* **Extracted records**:
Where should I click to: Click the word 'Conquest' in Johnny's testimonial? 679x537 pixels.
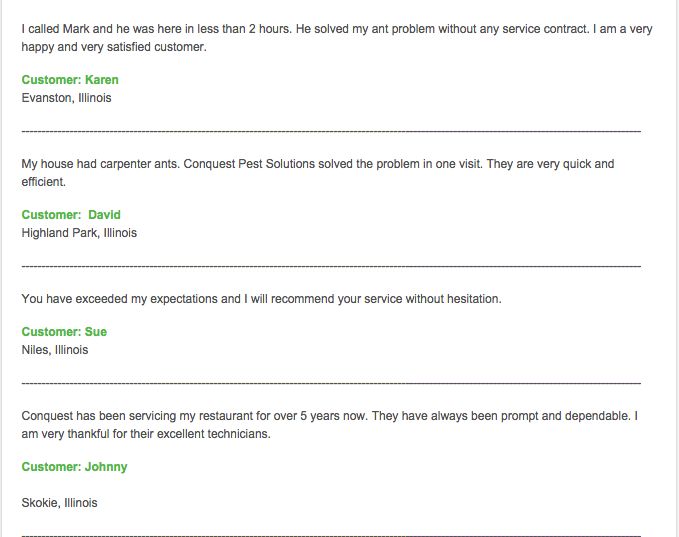(x=46, y=416)
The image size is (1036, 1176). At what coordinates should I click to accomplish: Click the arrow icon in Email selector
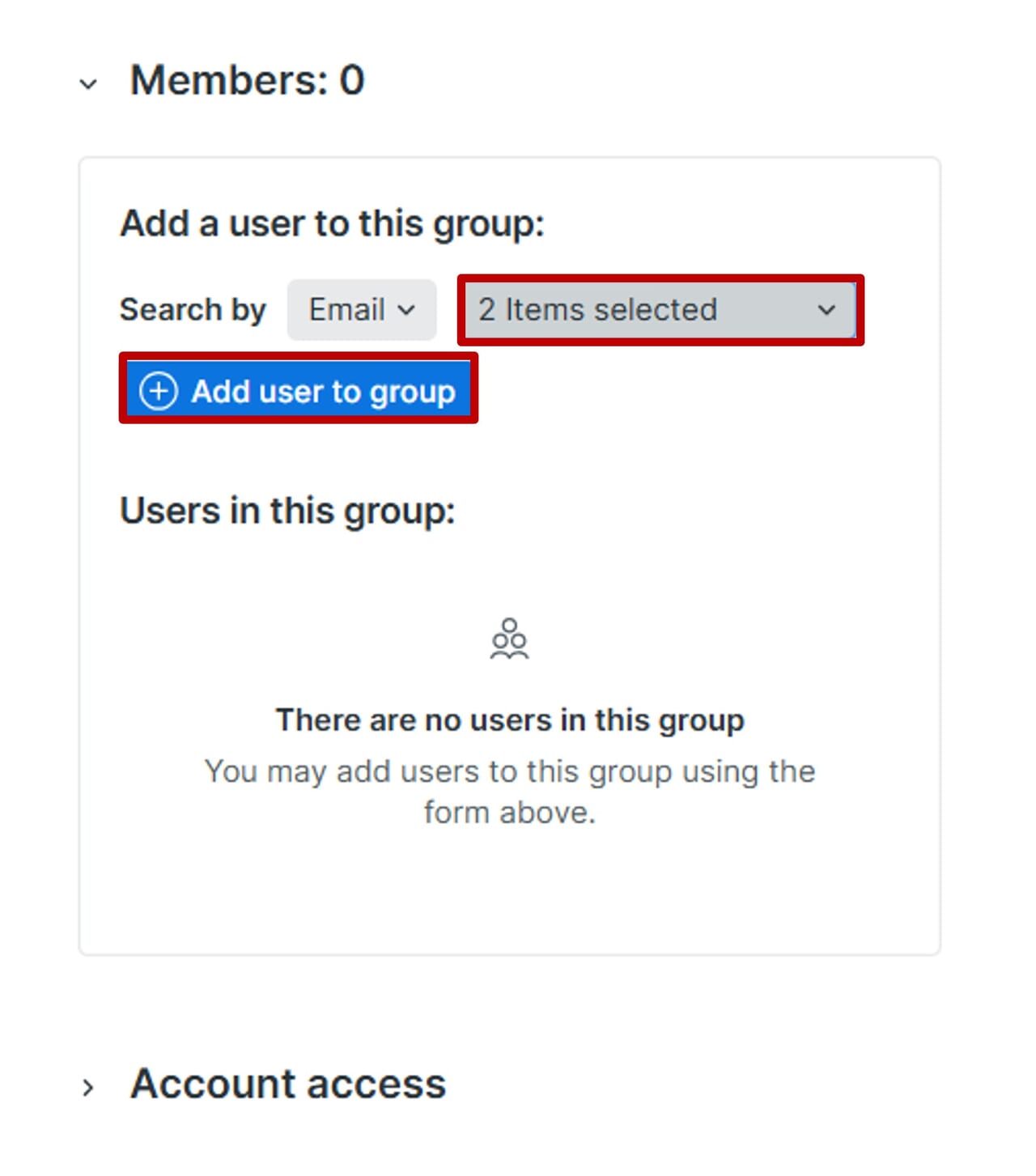407,310
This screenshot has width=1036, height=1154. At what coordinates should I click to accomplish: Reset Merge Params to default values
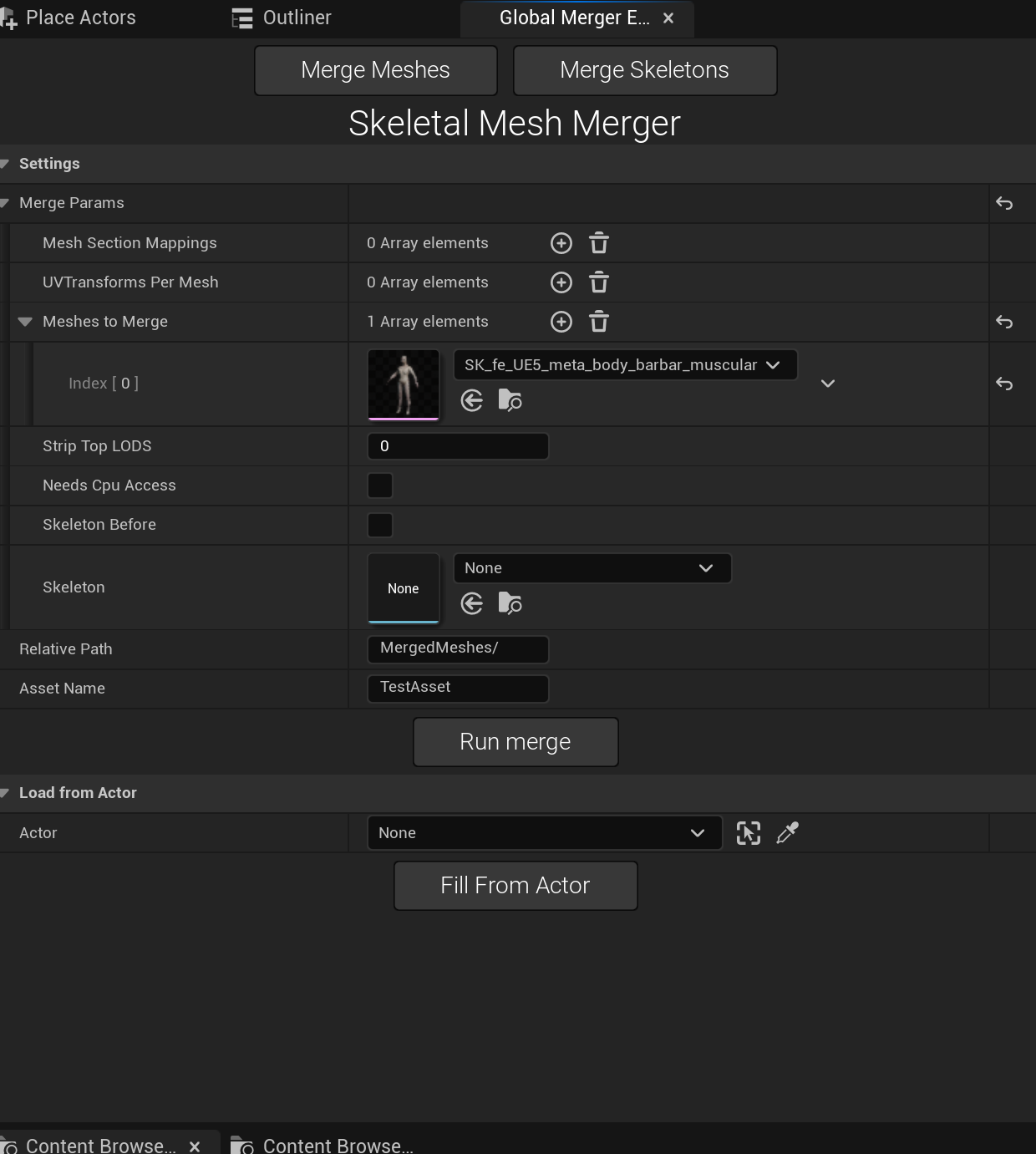tap(1003, 203)
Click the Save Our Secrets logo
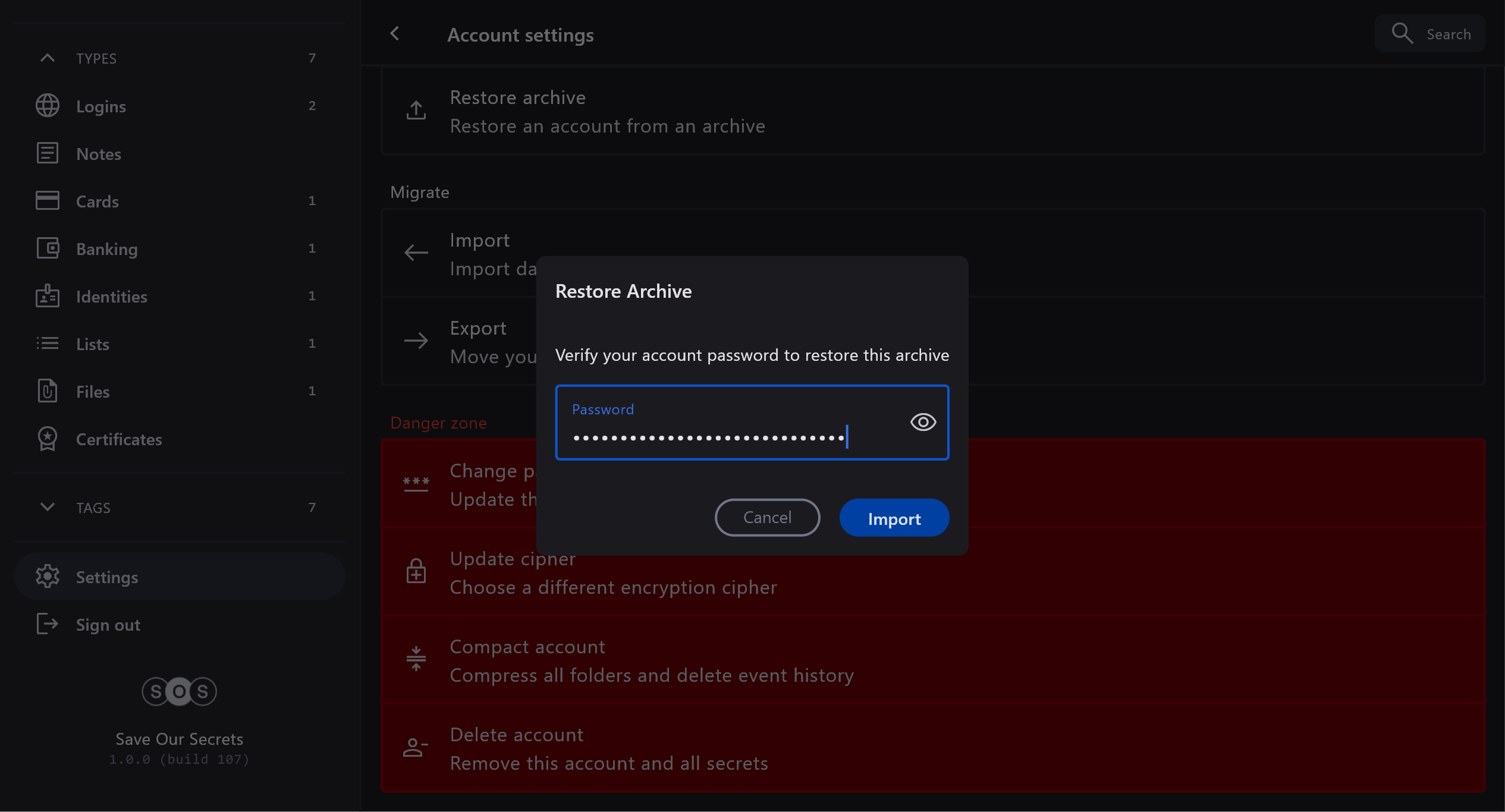 179,691
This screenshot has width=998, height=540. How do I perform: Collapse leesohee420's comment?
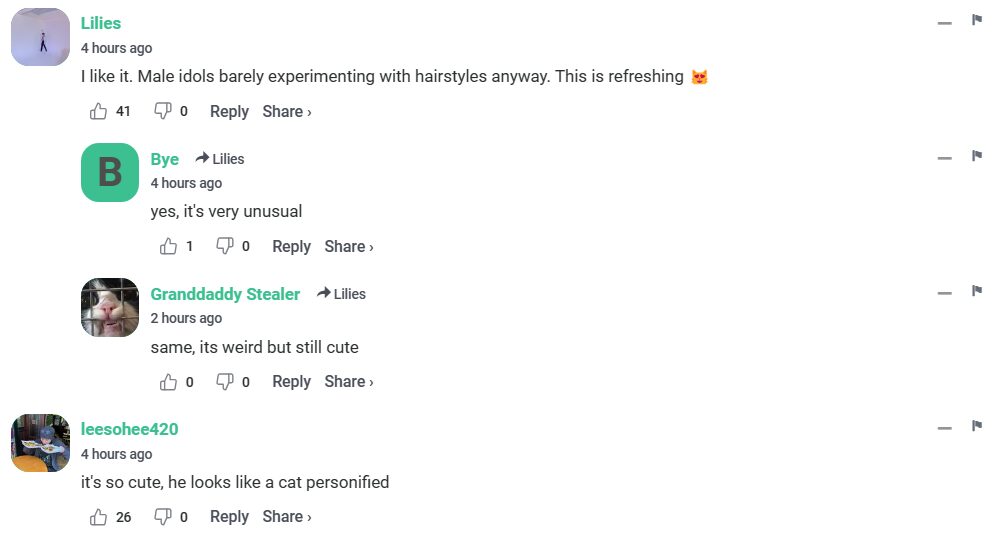(x=944, y=428)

* **Problem requirements**: All entries, top to bottom, should be retyped exactly; the pictures should not be.

* **Output**:
Where should I click to: Click the word 'Conquest' in Johnny's testimonial? 679x537 pixels.
(x=46, y=416)
The image size is (1036, 1176). At what coordinates should I click to accomplish: Click the arrow icon in Email selector
407,310
This screenshot has width=1036, height=1154. At what coordinates should I click to accomplish: Reset Merge Params to default values
tap(1003, 203)
Click the Save Our Secrets logo
 179,691
This screenshot has width=998, height=540. How do I perform: Collapse leesohee420's comment?
(x=944, y=428)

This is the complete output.